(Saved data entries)
◇ ◇ ◇ ◇
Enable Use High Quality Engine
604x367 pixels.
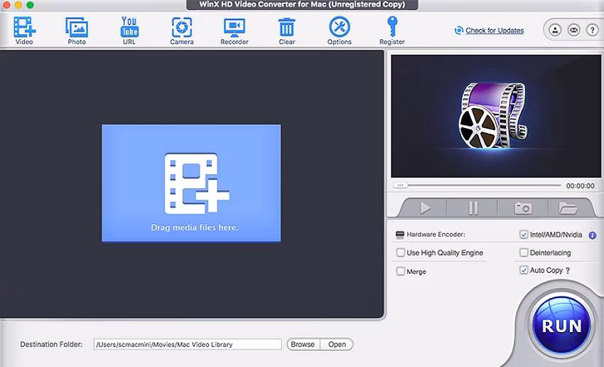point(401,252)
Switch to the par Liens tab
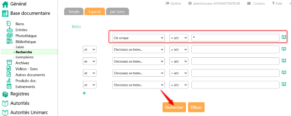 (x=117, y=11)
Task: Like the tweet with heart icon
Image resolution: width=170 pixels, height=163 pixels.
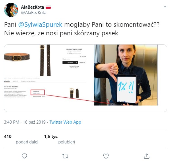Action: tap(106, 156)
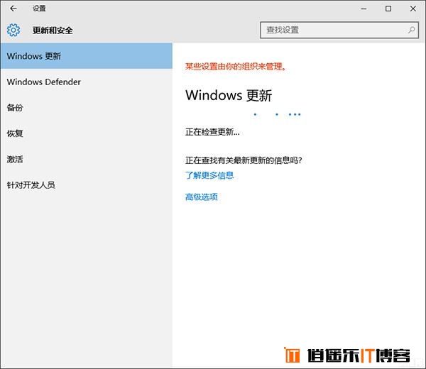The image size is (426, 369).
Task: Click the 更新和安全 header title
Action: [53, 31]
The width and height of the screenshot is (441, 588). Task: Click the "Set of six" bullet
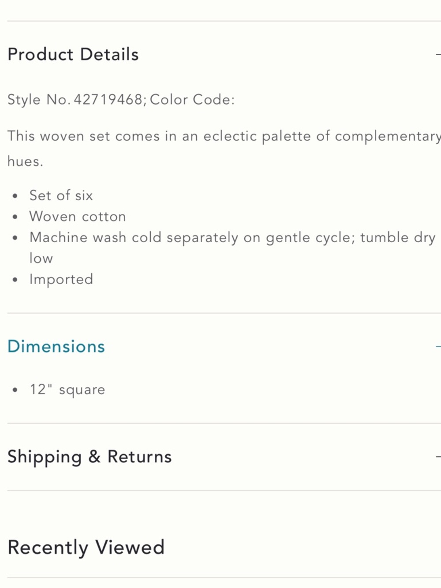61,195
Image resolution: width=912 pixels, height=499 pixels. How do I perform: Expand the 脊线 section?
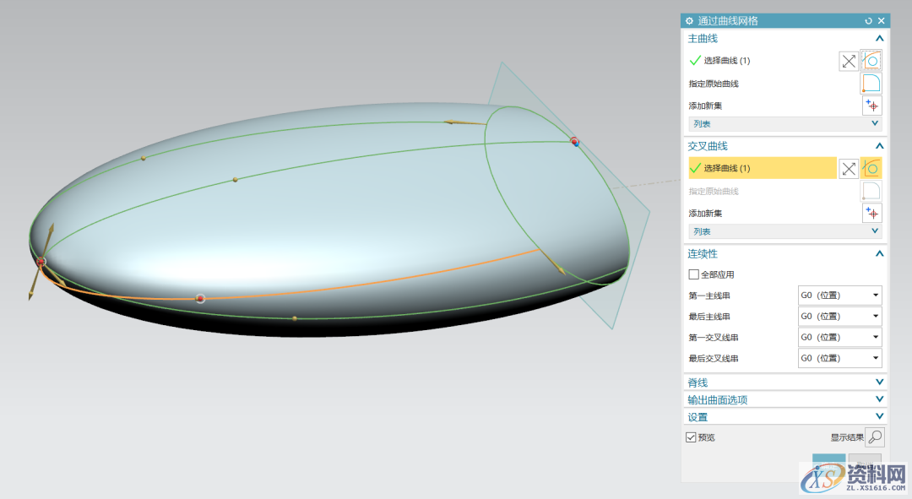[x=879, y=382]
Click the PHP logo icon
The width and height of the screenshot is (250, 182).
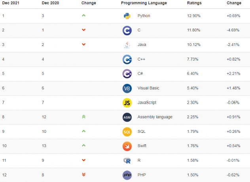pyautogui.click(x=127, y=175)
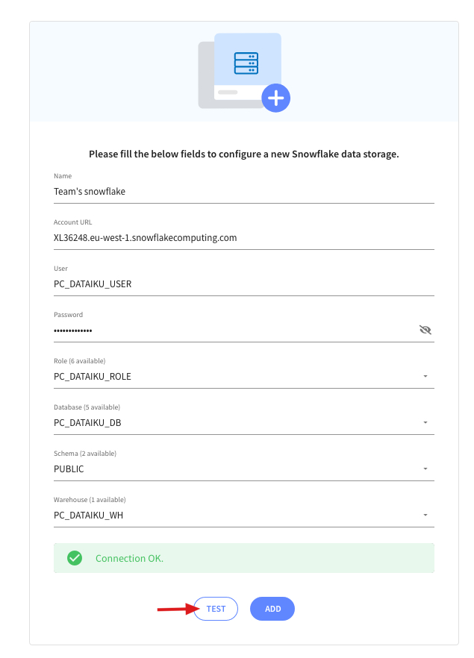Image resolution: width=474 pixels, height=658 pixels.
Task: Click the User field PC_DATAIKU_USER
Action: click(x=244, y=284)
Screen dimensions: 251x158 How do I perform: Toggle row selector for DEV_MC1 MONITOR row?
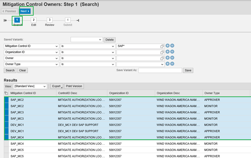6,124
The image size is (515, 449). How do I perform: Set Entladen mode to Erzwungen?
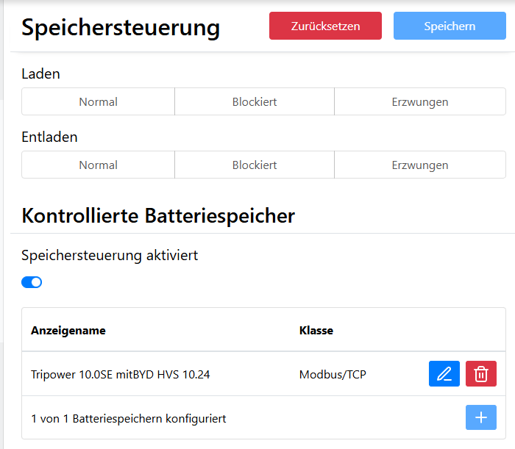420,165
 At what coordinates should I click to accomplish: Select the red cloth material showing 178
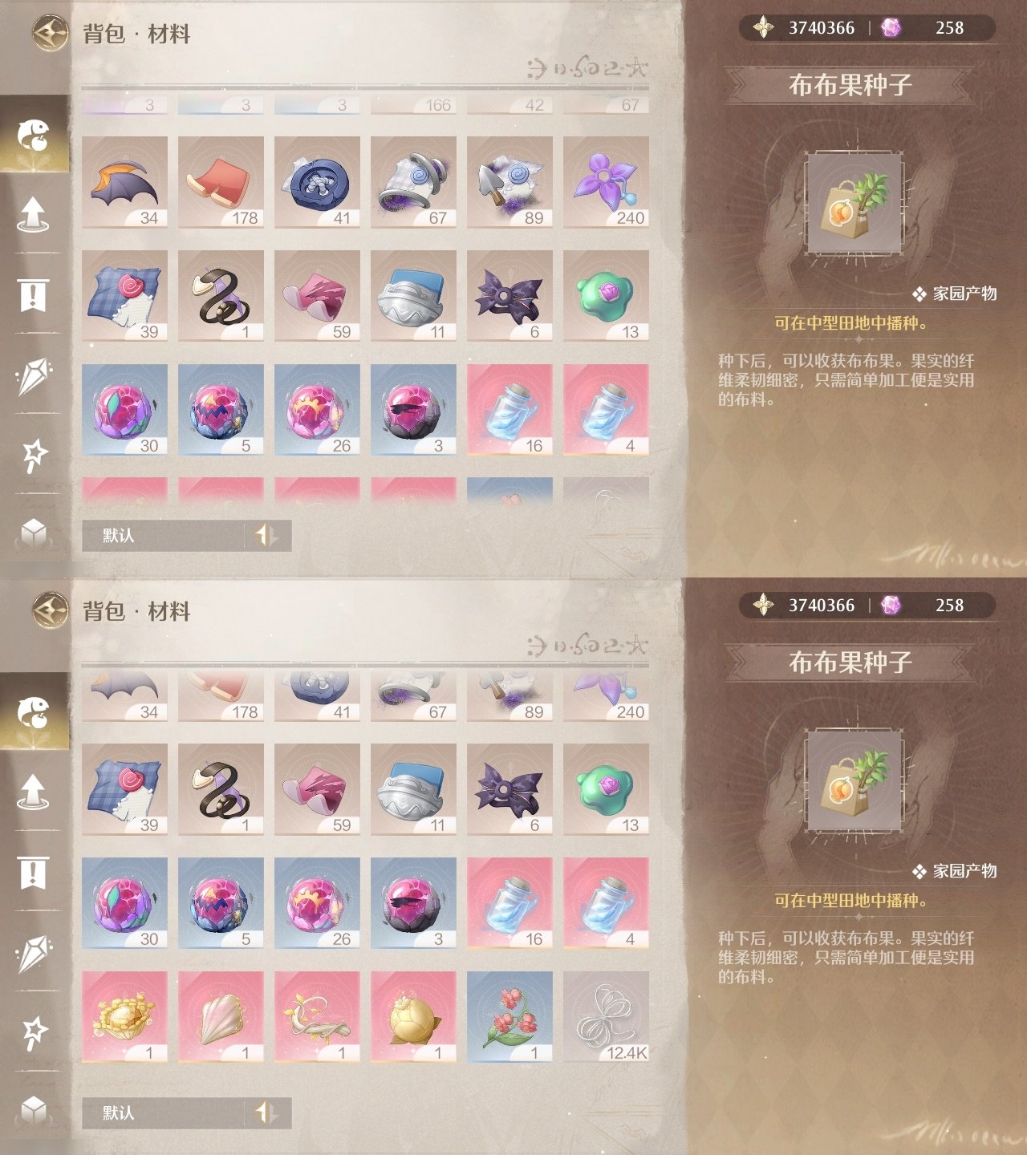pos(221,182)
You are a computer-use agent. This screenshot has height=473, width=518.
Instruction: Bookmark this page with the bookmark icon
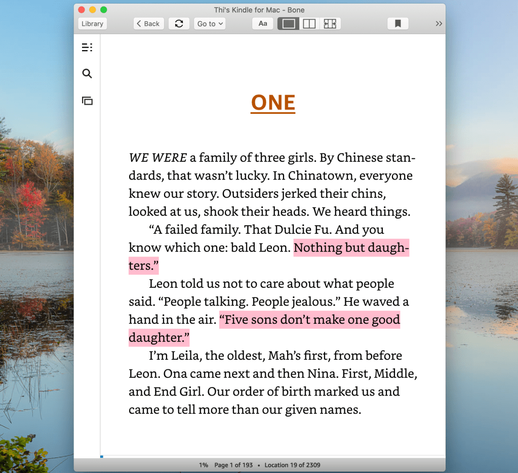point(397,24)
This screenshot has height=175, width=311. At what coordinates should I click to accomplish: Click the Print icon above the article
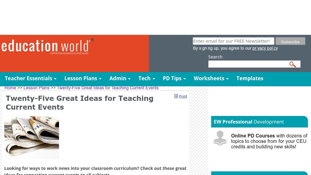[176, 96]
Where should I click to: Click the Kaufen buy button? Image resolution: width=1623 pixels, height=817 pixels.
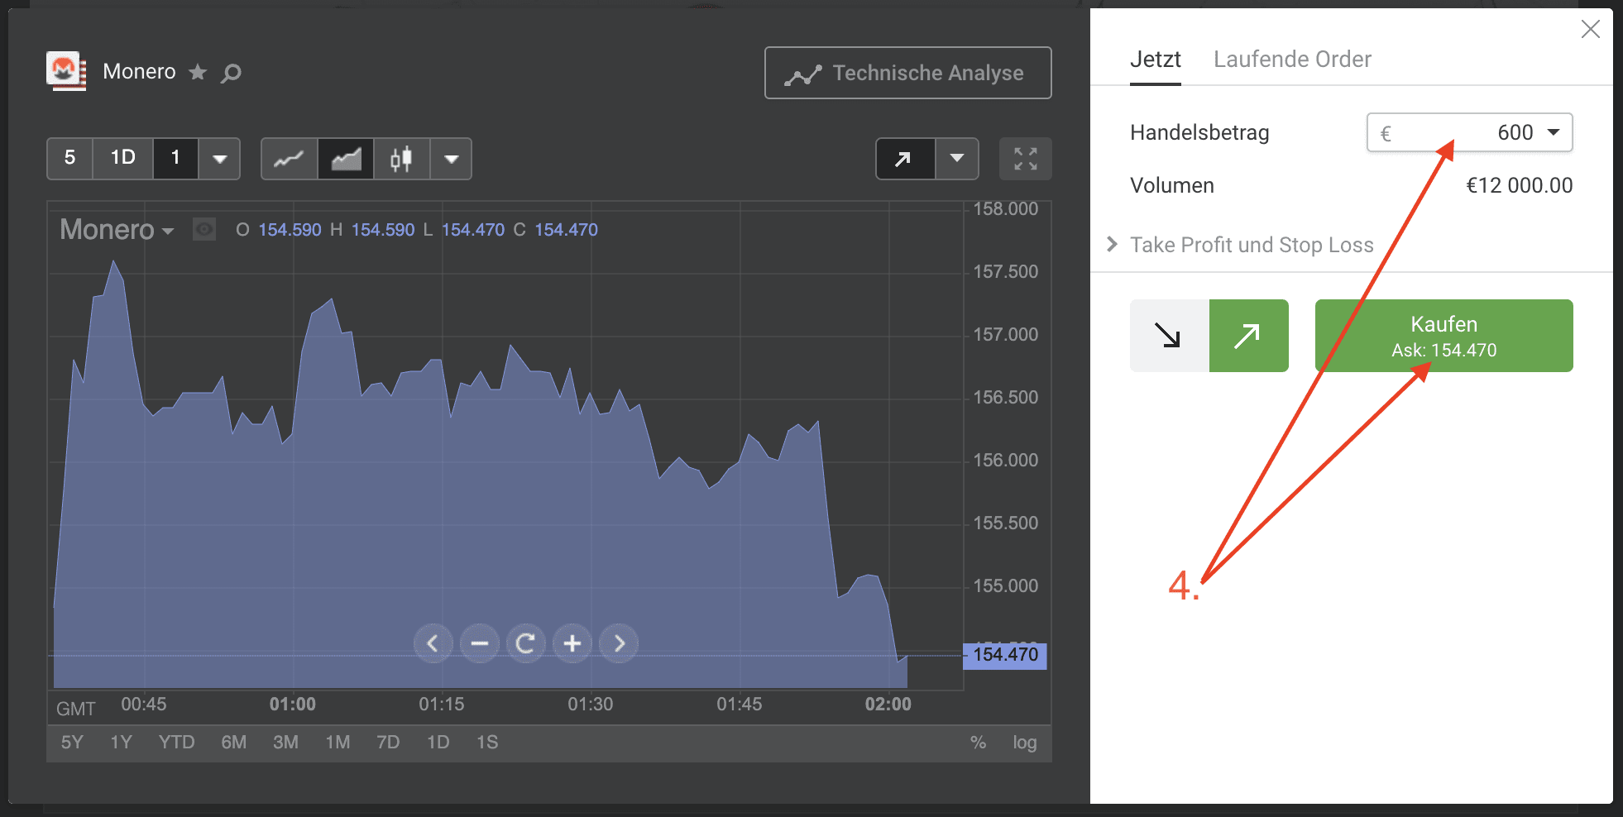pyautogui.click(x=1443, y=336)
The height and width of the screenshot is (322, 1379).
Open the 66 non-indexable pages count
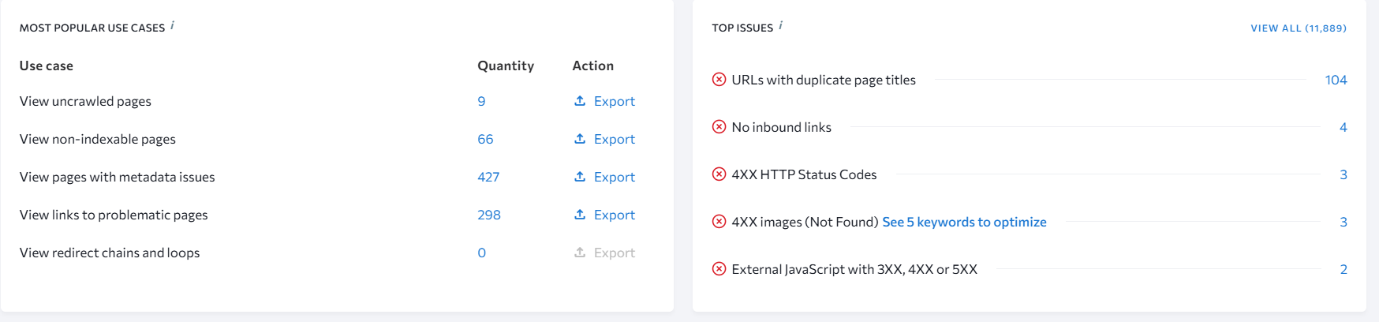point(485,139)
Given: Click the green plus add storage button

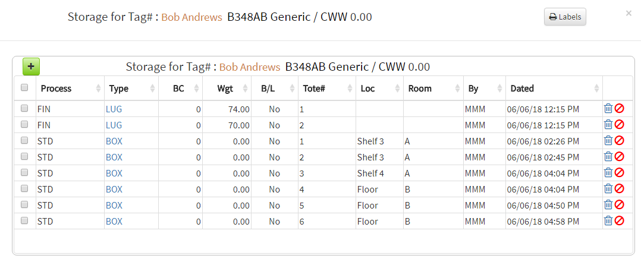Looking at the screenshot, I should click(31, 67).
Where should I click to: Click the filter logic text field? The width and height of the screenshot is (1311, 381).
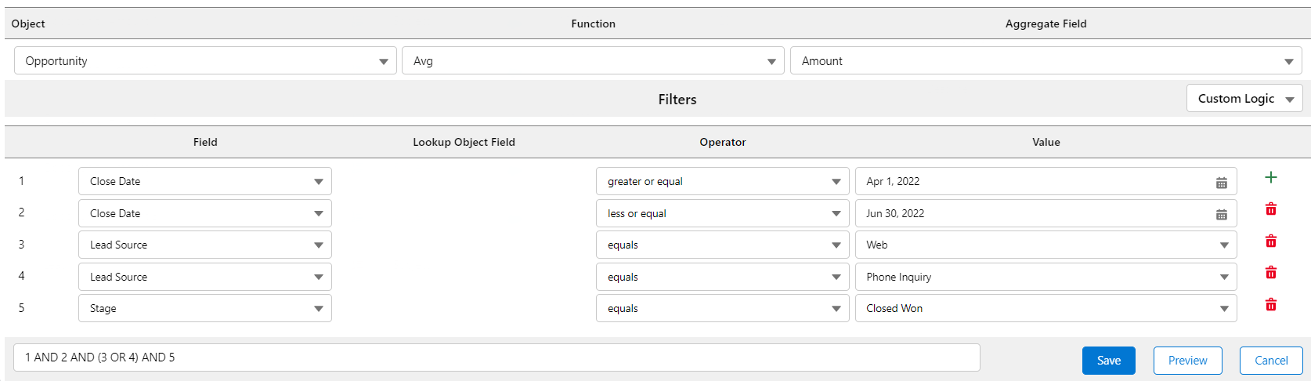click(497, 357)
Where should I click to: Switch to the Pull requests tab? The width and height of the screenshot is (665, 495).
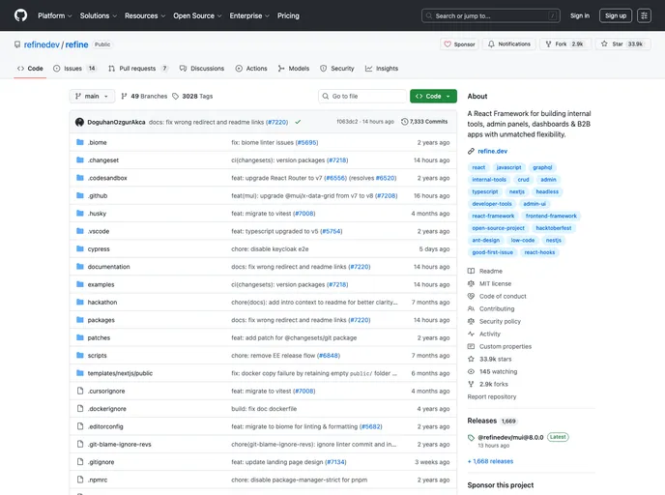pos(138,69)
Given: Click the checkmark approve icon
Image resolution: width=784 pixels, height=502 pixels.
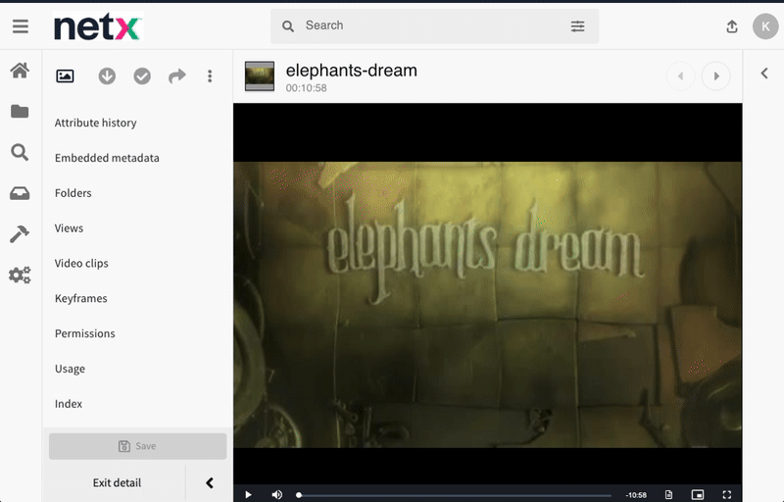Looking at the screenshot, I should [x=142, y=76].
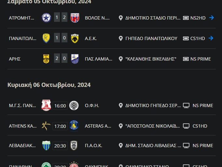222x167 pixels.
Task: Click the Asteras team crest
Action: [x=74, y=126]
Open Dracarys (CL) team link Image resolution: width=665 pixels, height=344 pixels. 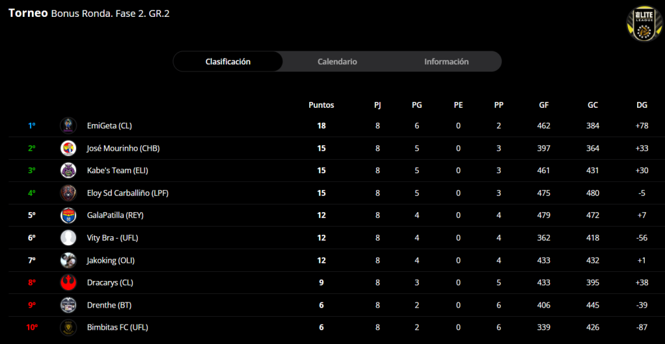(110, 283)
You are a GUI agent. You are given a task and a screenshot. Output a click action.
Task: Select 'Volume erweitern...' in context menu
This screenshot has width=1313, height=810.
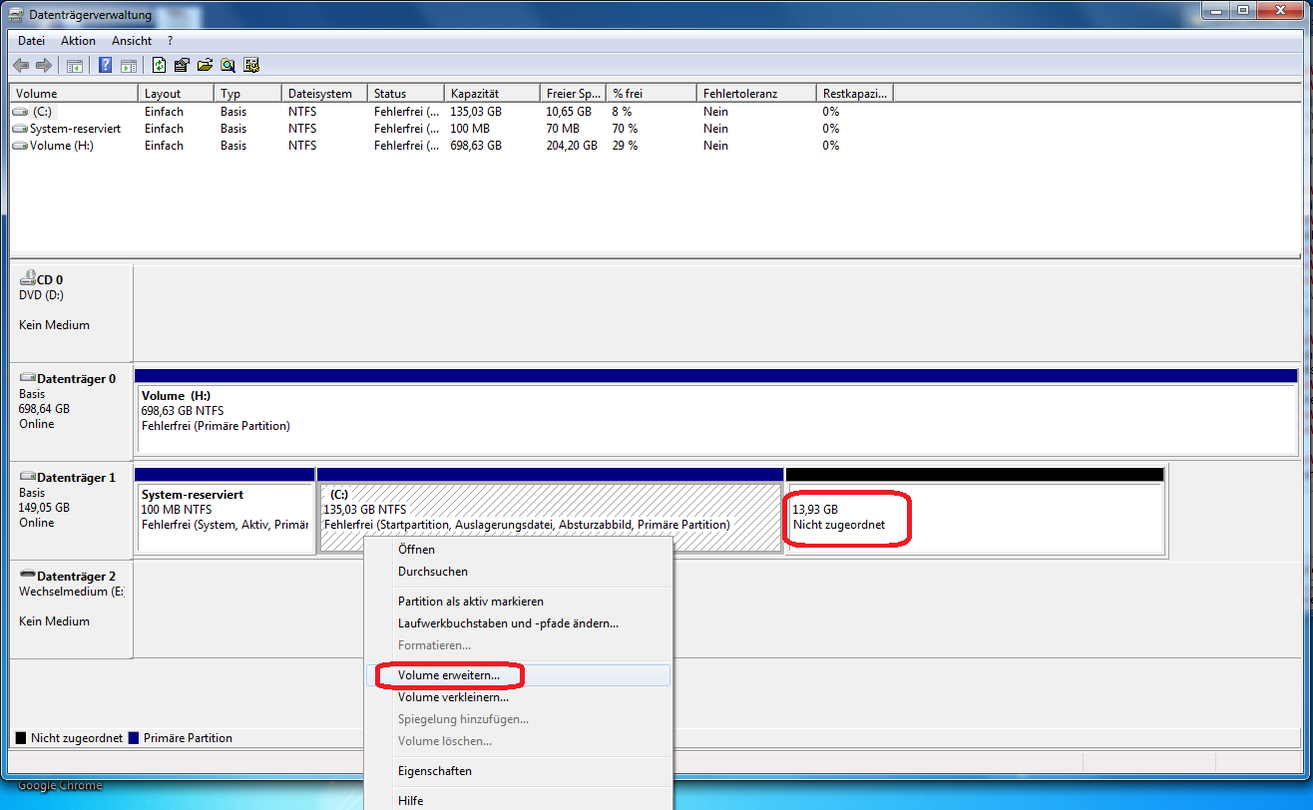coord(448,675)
◇ ◇ ◇ ◇
**Exercise directions**
Your answer should be the lines of the records that include the word "agent".

**Answer for this exercise**
You are a computer-use agent. This screenshot has height=473, width=518.
You are a GUI agent. You are given a task and a screenshot. Output a click action.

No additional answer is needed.